■ Passage provided:

##########

The addition of the Magnus force to the unsteady model has no effect on drag because of the horizontal stroke plane. Except for perhaps PM3, the addition of the Magnus force to the unsteady model results in a generally worse fit to the measured results because of the more positive peaks during wing rotation (Figs 1, 2). These results suggest that the influence of the Magnus force is trivial, at best, during the hovering flight of Drosophila. Because of the generally worse fit when the Magnus force is included in the unsteady model, its effect was removed for all comparisons with the virtual wing model.

Accuracy of the unsteady model

The subtle kinematic changes exploited by animals to control swimming and flying forces are not well known (Taylor,2001). The map of variation in measured forces on a pair of motor-driven wings as a function of wing kinematics provides detailed predictions on how animals might control locomotor forces(Sane and Dickinson, 2001). Comparisons of limb kinematics and body forces on tethered animals allow detailed investigation of locomotor control, but the tethering may introduce artifacts that are not found in freely flying animals. Ultimately, we want to know how freely moving animals control locomotor forces, a goal that will require a comparison of detailed limb kinematics and body dynamics.

Such comparisons are uncommon. The pectoral fin kinematics during the flapping flight of the bird wrasse Gomphosus varius were compared with measures of instantaneous dorsoventral and anteroposterior accelerations of the body in order to infer control of swimming forces(Walker and Westneat, 1997). Measures of body dynamics in freely moving animals require the numerical differentiation of the measured displacement of the body with respect to time. The errors involved in this type of analysis have been discussed previously(Harper and Blake, 1989; Walker, 1998).

A complimentary approach to estimating body dynamics with a numerical differentiation method is the application of a fluid-dynamic model to the limb kinematics. The USBE model explored in the present study was initially developed to compare the performance of oscillating limbs undergoing a variety of motions at Reynolds numbers (Re) above 1000(Walker and Westneat, 2000)and below 100 (Walker, 2002). The results of the present study suggest that predictions from the simulations are probably robust against small errors in the unsteady model. The application of the unsteady model to the investigation of locomotor control in freely moving animals should also require reasonable model accuracy. While the ability of the unsteady model to estimate measured forces on motor-driven plates was briefly discussed previously(Walker and Westneat, 2000),it is worth checking the accuracy of the model more formally. The comparison of the unsteady results to the measured forces on the physical model(Dickinson et al., 1999) with the CFD results on the virtual model allows this comparison(Sun and Tang, 2002).

##########

■ Dataset records:
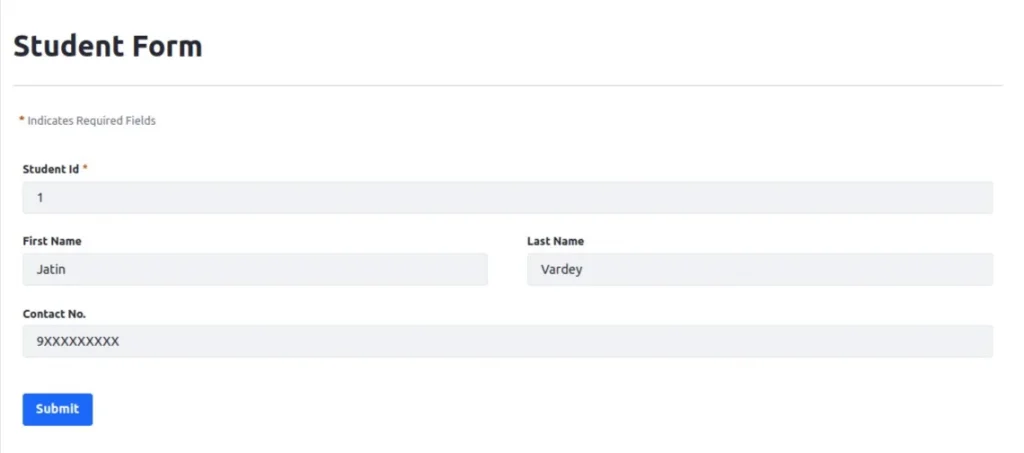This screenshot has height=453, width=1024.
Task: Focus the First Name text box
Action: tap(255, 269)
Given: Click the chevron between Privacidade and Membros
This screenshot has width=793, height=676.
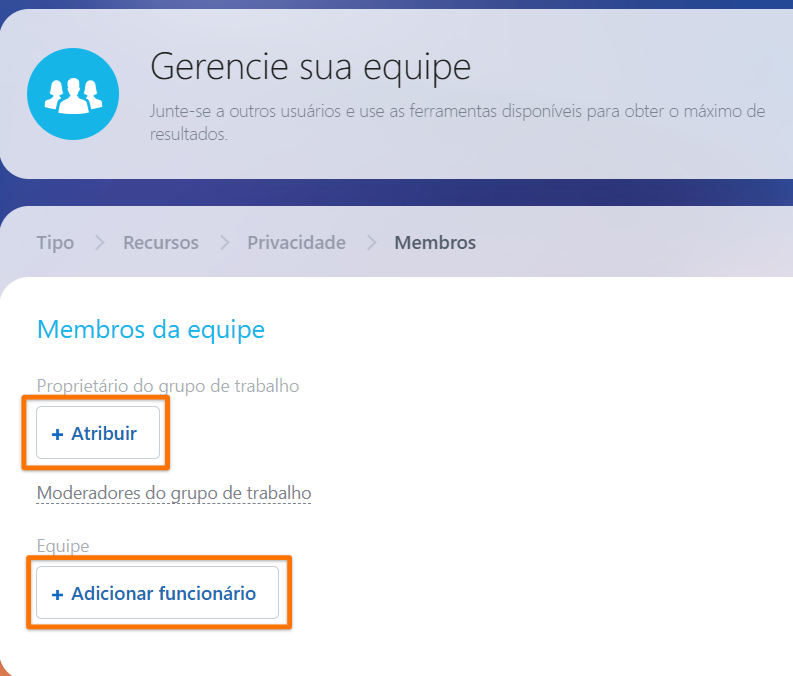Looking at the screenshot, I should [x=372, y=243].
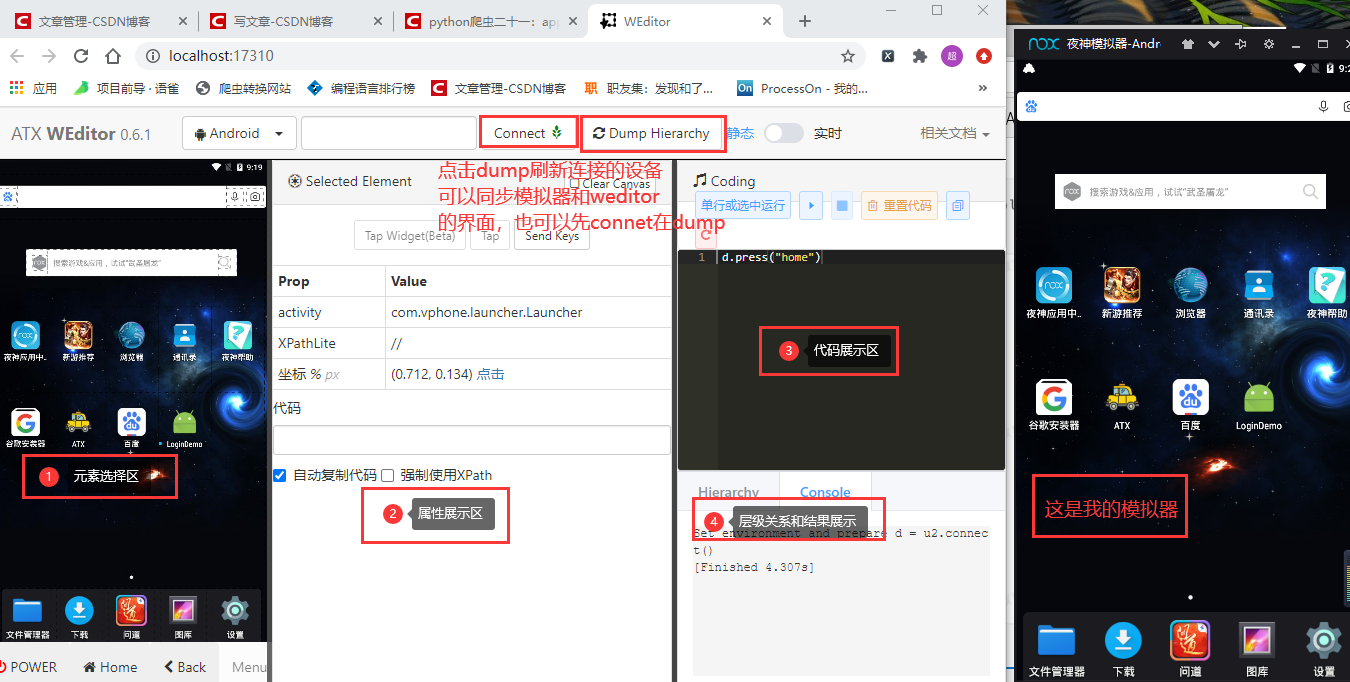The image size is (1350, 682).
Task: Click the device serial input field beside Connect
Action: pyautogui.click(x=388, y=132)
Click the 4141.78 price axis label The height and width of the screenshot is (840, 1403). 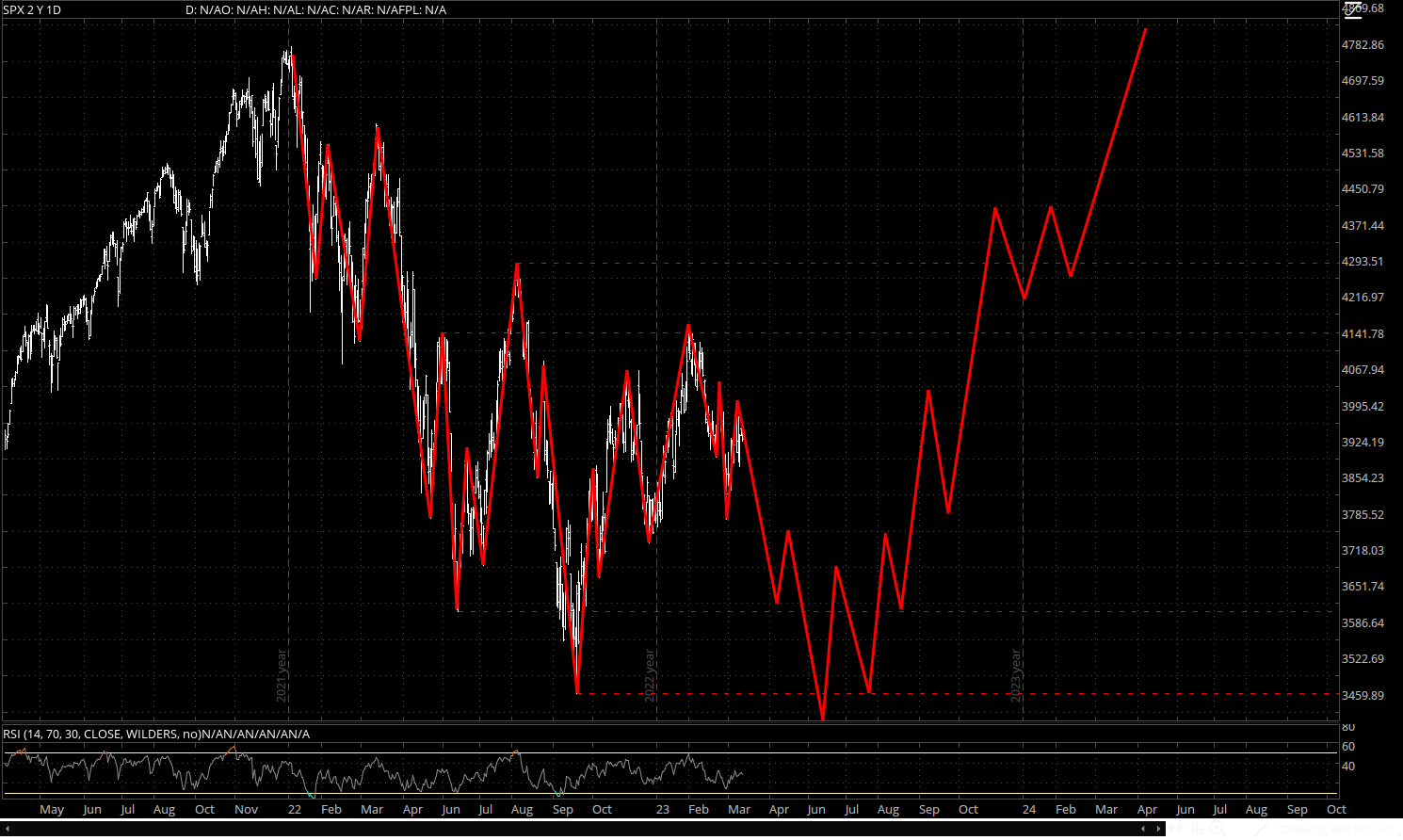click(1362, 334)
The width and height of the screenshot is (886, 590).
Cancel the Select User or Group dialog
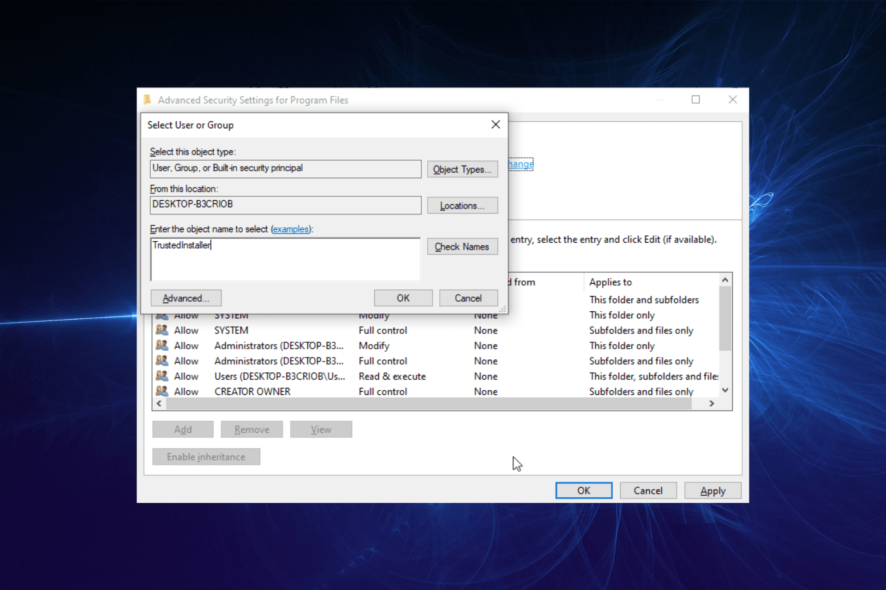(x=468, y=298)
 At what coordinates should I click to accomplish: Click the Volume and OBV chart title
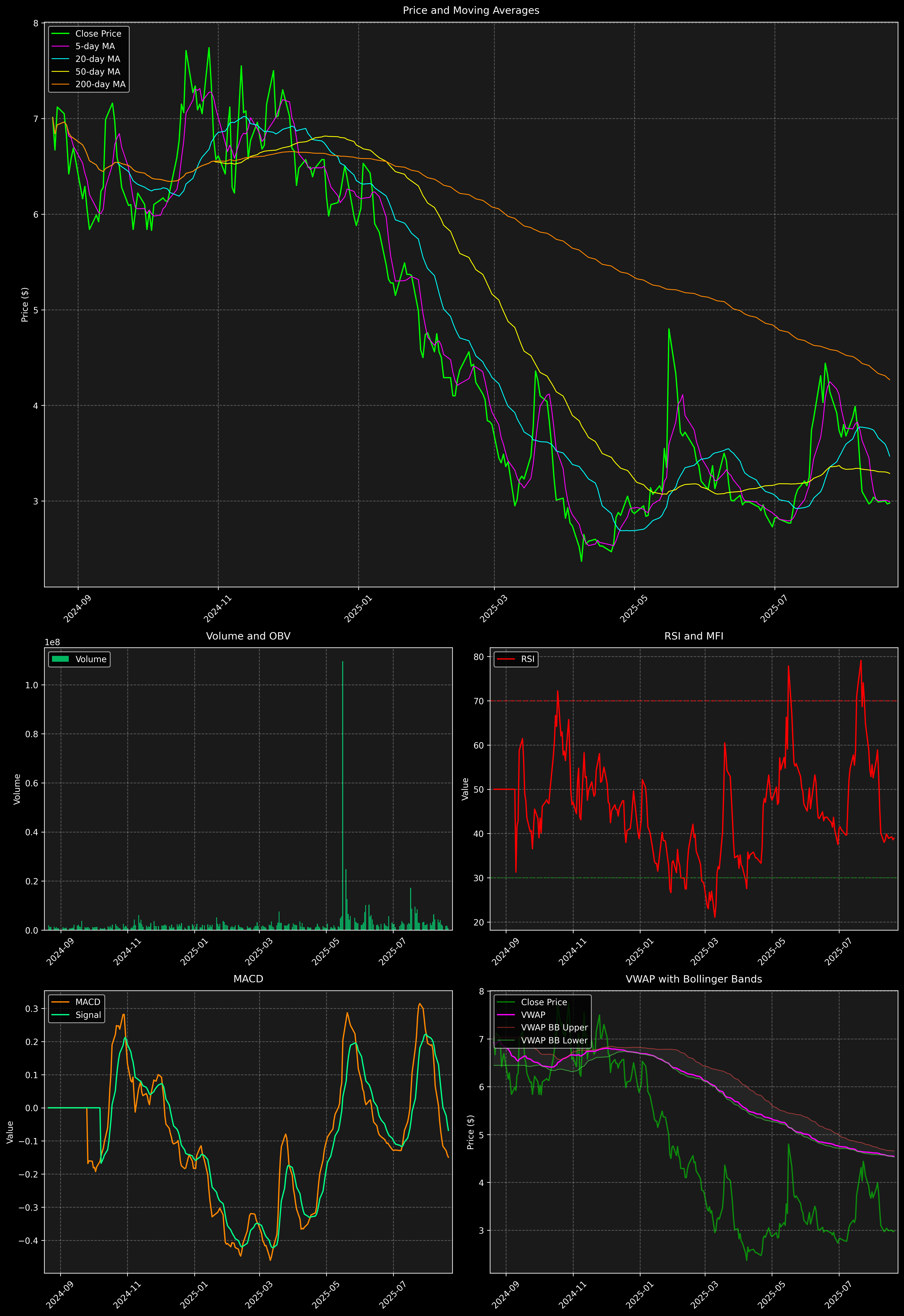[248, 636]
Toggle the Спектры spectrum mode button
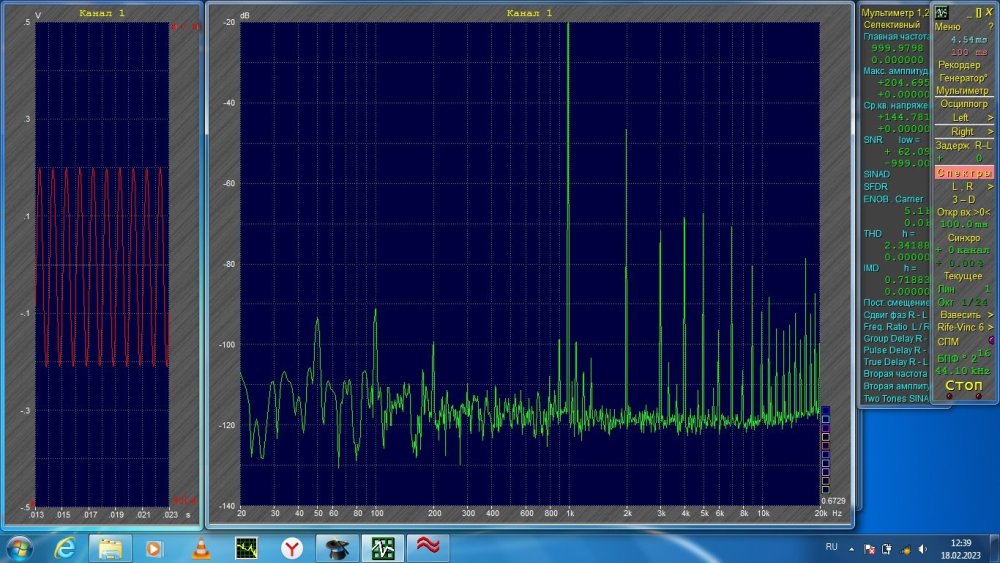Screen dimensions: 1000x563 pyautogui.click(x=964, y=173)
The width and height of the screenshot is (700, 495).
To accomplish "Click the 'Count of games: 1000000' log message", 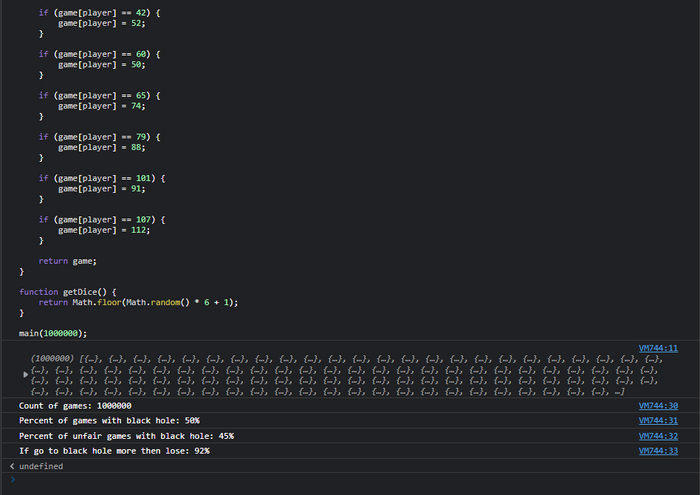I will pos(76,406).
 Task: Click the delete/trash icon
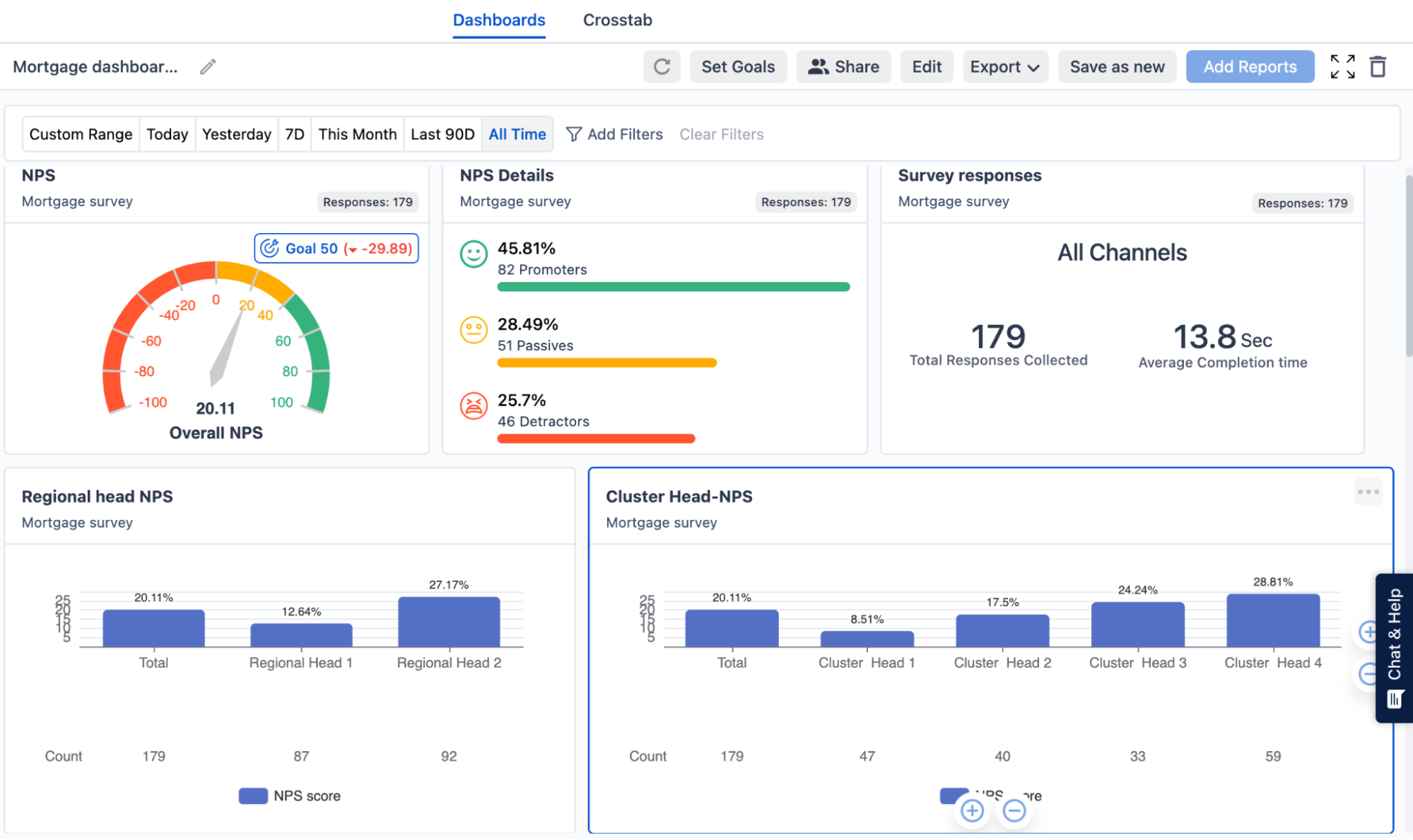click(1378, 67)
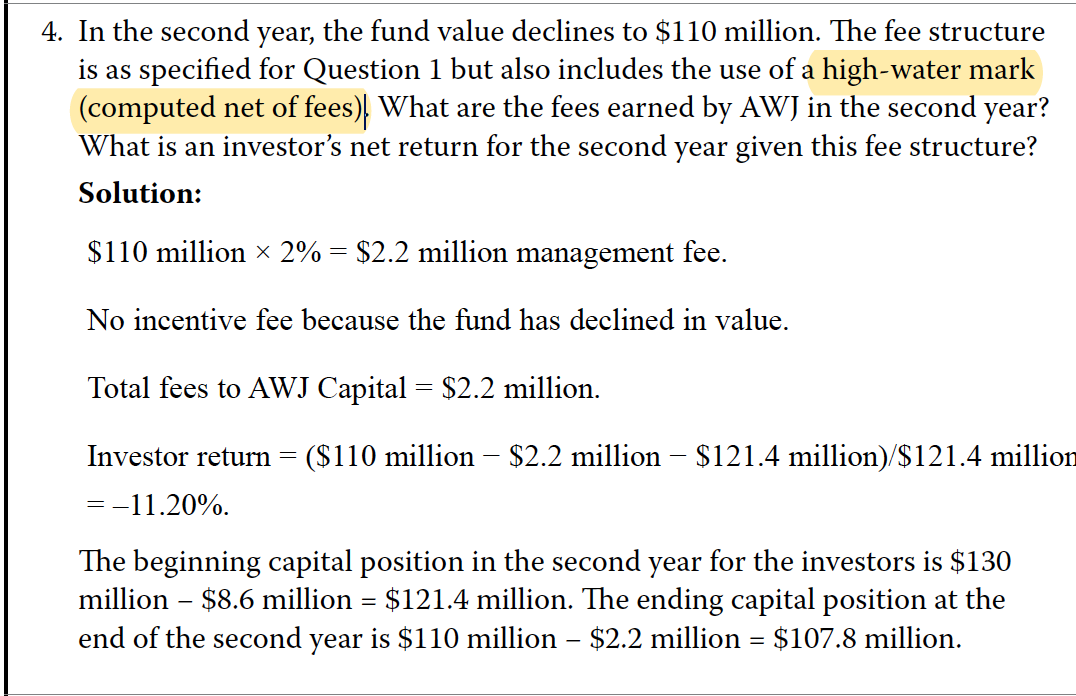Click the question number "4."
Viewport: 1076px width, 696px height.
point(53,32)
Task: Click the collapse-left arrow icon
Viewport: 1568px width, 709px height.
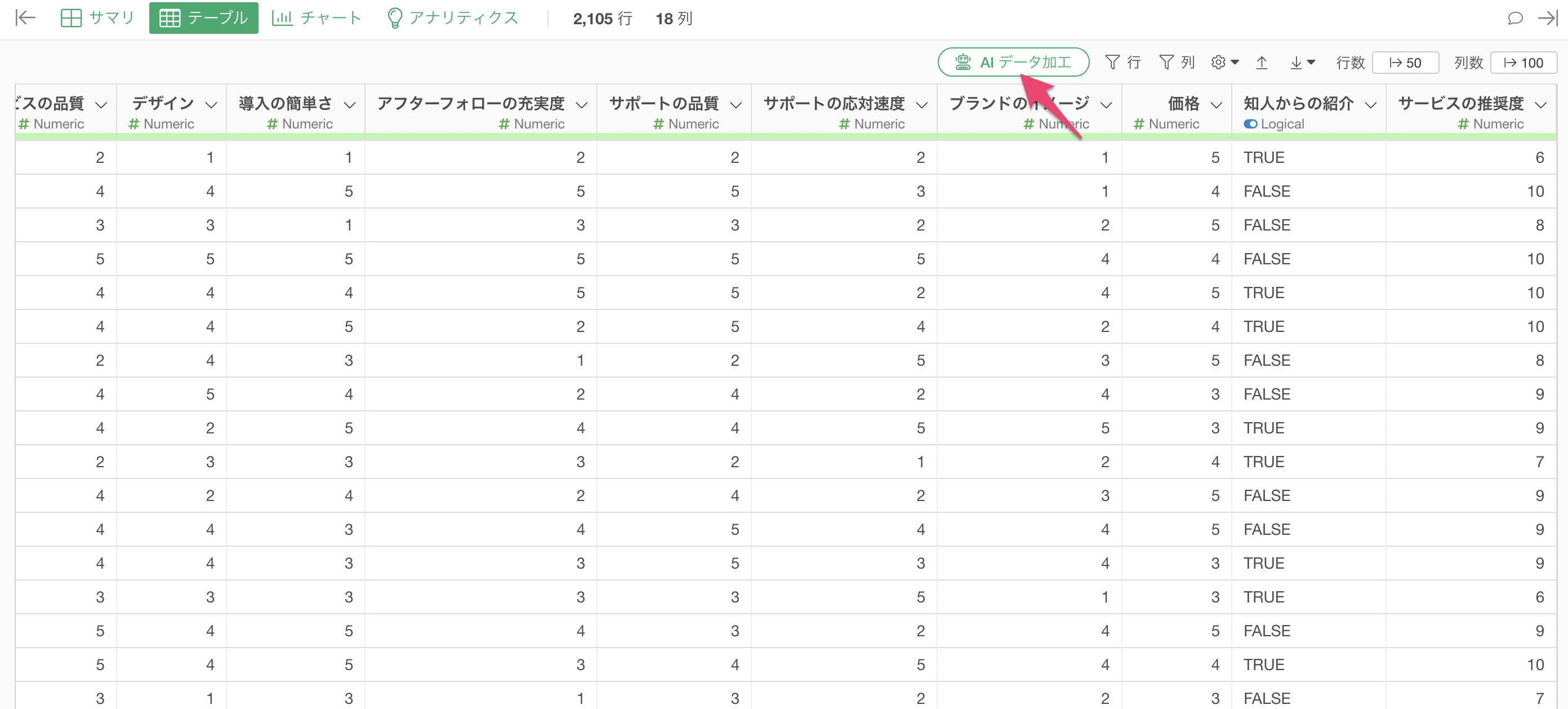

##########

■ Exercise instructions:
- 1) In the passage on the unsteady flight model, at what Reynolds numbers was the USBE model first developed to compare oscillating limbs?
- 2) Please resume the passage on the unsteady flight model, continuing it from its last sentence.

■ Results:
- 1) Above 1000 and below 100.

- 2)
In general, the shape and elevation of the force curves from the USBE model are quite similar to the corresponding physical model and CFD curves. The slopes of the USBE drag and, especially, lift curves during the translation phases differ from those of the physical model curves but are strikingly similar to the slopes seen in the CFD model curves. Although the slopes during the translation phase are similar for the USBE and CFD models, the USBE lift estimates are consistently 12-18% greater than the CFD estimates. Indeed, the USBE estimate of the mean lift coefficient L across the whole stroke cycle ranges from 6% to 25% greater than the CFD estimate (similar trends occur with the drag coefficient CD but, because of the larger scale, these trends are only conspicuous during the rotational peaks). The relationship between the USBE and physical model during the translation phase is more variable, largely because of the variability in the measured forces. The source of this variability is unknown but is clearly not being accounted by either the unsteady or CFD models.

While the USBE model captures the rotation-dependent force peaks effectively (e.g. at the end of the strokes in Figs 2, 3), it fails to capture the rotation-independent peaks when these are large (e.g. at the beginning of each stroke in Fig. 3). While the modeled peaks reflect an inertial contribution (acceleration reaction) to the force balance (Fig. 5), this mechanism is clearly insufficient to account for the large measured peaks. These results, then, support the original interpretation that these peaks reflect wake capture (Dickinson et al.,1999) and not the acceleration reaction(Sun and Tang, 2002).

The similarity between the USBE model results and the physical and,especially, CFD model results suggests that, with few caveats, the USBE model is sufficient to investigate both simulated kinematic parameter spaces(Walker and Westneat, 2000; Walker, 2002) and locomotor control from measured kinematic variables in freely moving animals. The principal caveats of the broad application of the model are accounting for the effects of reduced frequency, Re and model wing shape on the measured force coefficients. Unfortunately, there is no work measuring the force coefficients on root-oscillating wings with finite reduced frequencies (i.e. in translation). The lift and drag coefficients employed in this study reflect the influence of the induced downwash, which influence should decrease as the reduced frequency approaches zero. To account for this decreased influence,one could use two-dimensional coefficients and apply a model of the induced downwash (DeLaurier, 1993; Kamakoti et al., 2000; Hedrick et al., 2002) to the estimate of α′. Two-dimensional force coefficients on root-oscillating wings across a range of attack angles have not been published, but the two-dimensional coefficients at α′=45° are 8% greater than the three-dimensional coefficients(Birch and Dickinson,2001).

The effects of scale have not been measured on root-oscillating wings at low Re (<100), although two-dimensional results on static airfoils predict a large Re effect (Thom and Swart, 1940). Experiments with the Drosophila wing model show that force coefficients are stable for Re between 100 and 1000 (Sane and Dickinson,2002). More surprisingly, only small differences in CD and, especially, CL were found for a series of real and model wings tested at Re between 1100 and 26 000(Usherwood and Ellington,2002b). With a more systematic study of Re effects on wing performance, even this small Re influence can be easily incorporated into the USBE model.

Both wing aspect ratio and the distribution of wing area might influence wing performance, but the effects of wing-area distribution have not been investigated. Wing aspect ratio has only a very small effect on CL at all α′, but the CDof lower aspect ratio wings increases more rapidly than that of higher aspect ratio wings as α′ increases(Usherwood and Ellington,2002b). These results suggest that wing shape effects should be more systematically explored and incorporated into future studies with the USBE model.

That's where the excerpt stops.